I use every tool that I can think of—friends, social media, Casting Networks, agencies, word of mouth—everything I can do to get the casting call out there. Talent agencies now represent all walks of life, all backgrounds, ethnicities, and sexualities, and it’s easier than ever to find talent through social media. We love to receive inclusive casting specs because it allows us to utilize our network and connect with artists all over the country.
Talent agencies are starting to rep all walks of life, all backgrounds, ethnicities, and sexualities. The talent pool has opened up a lot. Sometimes I’ll put a casting on social media and we get wonderful responses from either agencies that rep all types of people. Or talent directly will DM me and say, “Hey, I just saw this casting. I meet the specs.” Sometimes they’re tricky specs to fill and I say, “Great, let’s have you do an audition.”
You mostly focus on casting commercials and social media and print, and you’ve racked up some impressive clients like Apple and Amazon. How does your approach to casting change from one type of project to the next?
Every single job is entirely different. Rate, union, non-union, location, age demo, casting rate—all these things that help influence me in my decision-making on how I’m going to cast this, what channels I’m going to use, who am I gonna call, what are new relationships I can make.
Maybe it’s a casting in Chicago, and I haven’t done much casting there. I’d reach out to a bunch of agencies, jump on a Zoom meet and greet, have coffee, make friends, and there you go. And then we just set up the beginnings of a new relationship. [I have a] wonderful rapport with talent agencies across the country since we do castings all over the nation.
If somebody made a film about your life story, who would you cast to play the role of Taylor Lambert?
Well, me of course, because I used to be an actor. But if I’m booked out for another job, I might have Adam Scott do it. Incredible talent. There’s a kind of enthusiasm and subtlety in communication that I believe we both share.
Possibly Emile Hirsch. Maybe a combination between Adam Scott and Emile Hirsch.
How has your acting experience influenced and that way that you cast?
I’ve been an actor, I’ve seen actors work in theater and film, I have been in commercials. All those things we learned in acting school and [through] professional experience have really helped influence the kind of people that I now try to book and recommend to my clients. Obviously, they make the final decision, but I’m really there as someone who can help coach them along and find great talent.
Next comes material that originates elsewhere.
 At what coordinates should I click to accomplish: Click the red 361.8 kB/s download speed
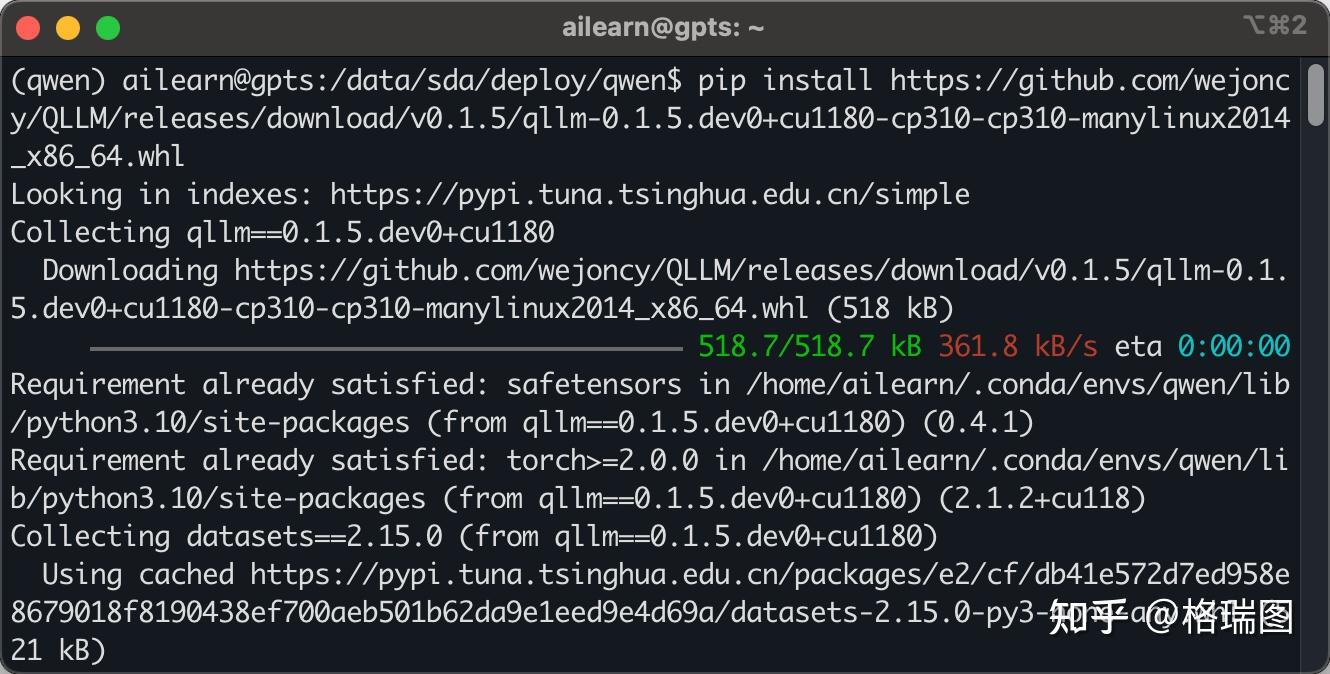coord(1017,347)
And I think it’s also given me such an enthusiasm to be a casting director because I’m really rooting for the actor now. There’s nothing more delightful in my day than getting on a call telling an agent or an actor, “Hey, you’re booked for this job.” And just feeling the elation in their voice, feeling how happy they are because they knew they were up against 500 other people, and they got the job. They did it. That’s really a meaningful experience for me to share with the talent.
You’re hosting an industry party in the Bay Area in December. What can you tell us about it?
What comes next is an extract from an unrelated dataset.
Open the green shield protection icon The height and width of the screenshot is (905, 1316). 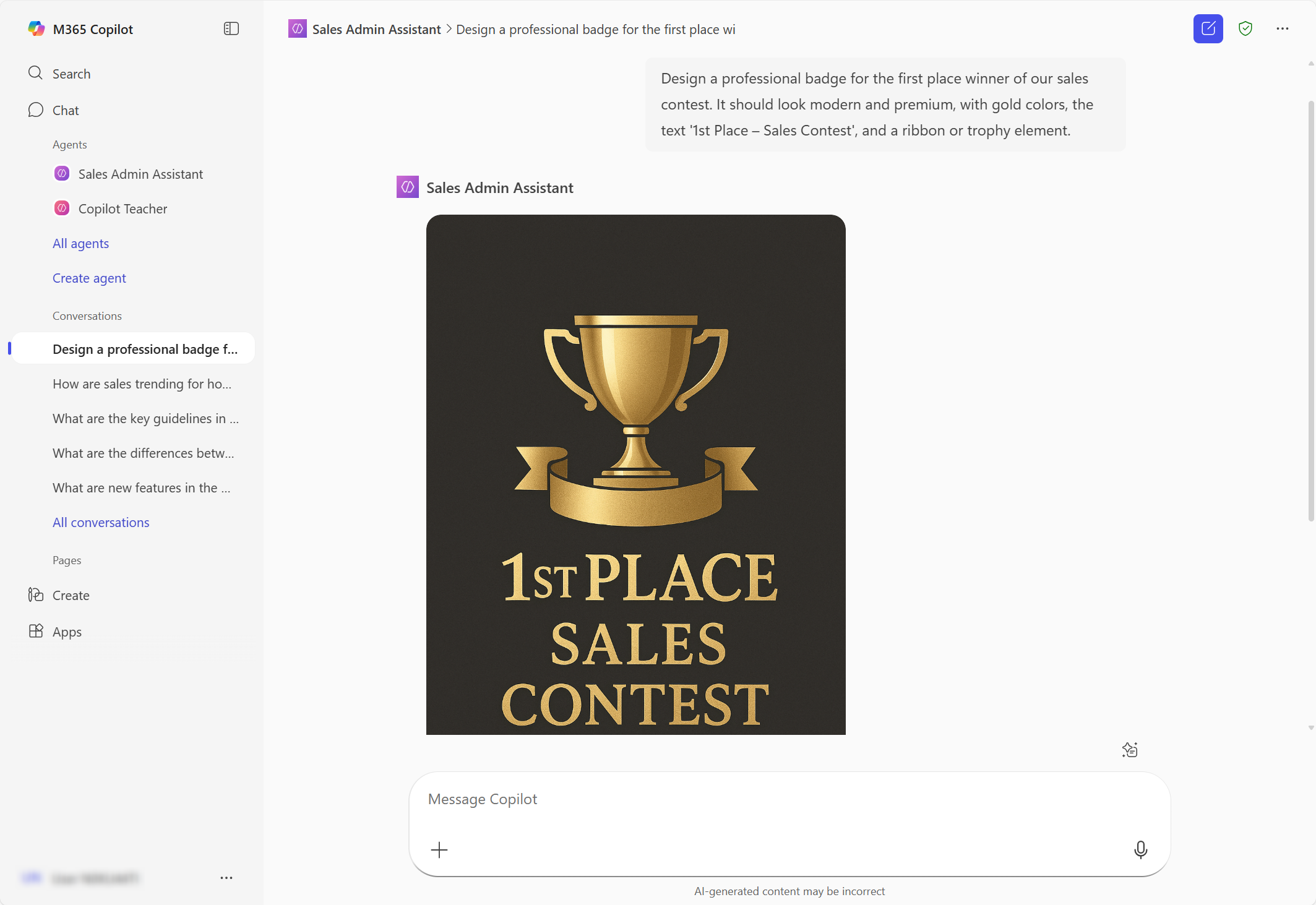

It will be December 1st in Berkeley, California [with] 350 industry professionals, actors, directors, producers, writers, production coordinators, [and] casting directors. We’re celebrating our launch. Obviously we’ve been “launched” for two years, but we started in the height of the pandemic in December 2020. Now we feel like it’s a safer opportunity for people to get out and meet and connect and shake hands and hug and do the things that we used to do, but in the context of a big party.
Last question: What do you do to relax and recharge when you’re not working?
I love to take long walks around where I live in Walnut Creek. [There’s] beautiful nature around here. I also love calling up friends and family and hearing about their lives. It’s very nourishing to catch up like that. I’ll feel restored visiting a good, old-fashioned coffee shop on an autumn afternoon, or hanging out and watching a movie with my wife and family.
This interview has been edited and condensed.